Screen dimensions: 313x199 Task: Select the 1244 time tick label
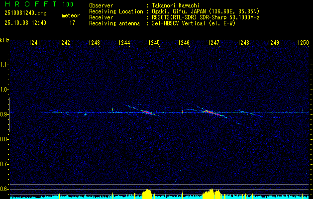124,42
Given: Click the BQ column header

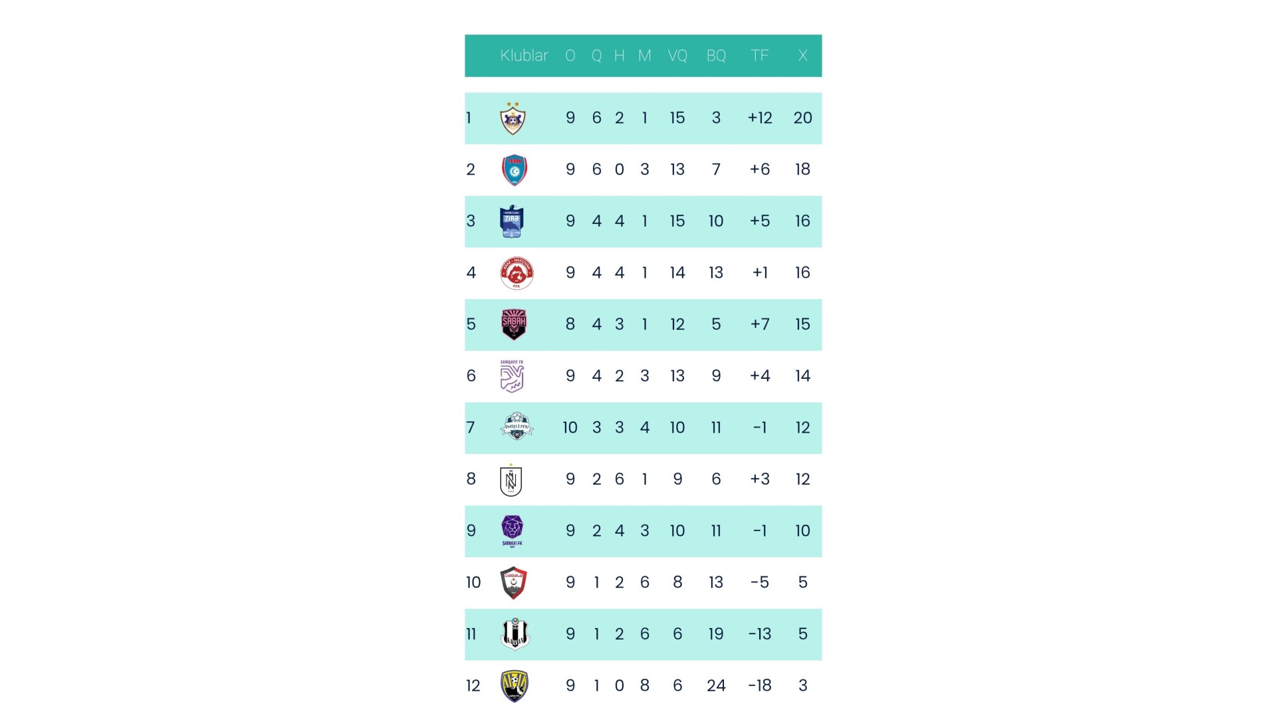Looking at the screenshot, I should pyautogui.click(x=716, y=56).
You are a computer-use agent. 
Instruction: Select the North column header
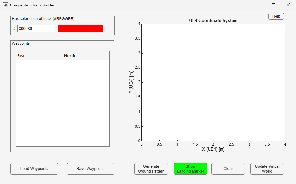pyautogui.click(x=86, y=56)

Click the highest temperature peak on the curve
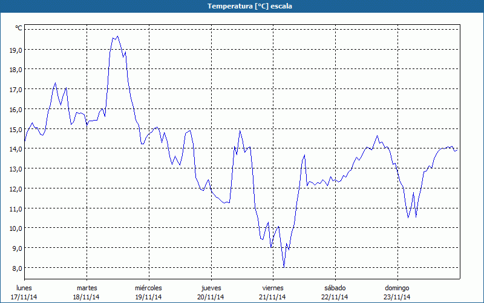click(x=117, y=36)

- **Problem to work on**: Copy the listing exactly. Leave the pictures out.

- **Task answer**:
Screen dimensions: 313x199 Task: Select the 1244 time tick label
124,42
Given: Click the BQ column header

Looking at the screenshot, I should pyautogui.click(x=716, y=56).
You are a computer-use agent. 
Instruction: Select the North column header
pyautogui.click(x=86, y=56)

Click the highest temperature peak on the curve
click(x=117, y=36)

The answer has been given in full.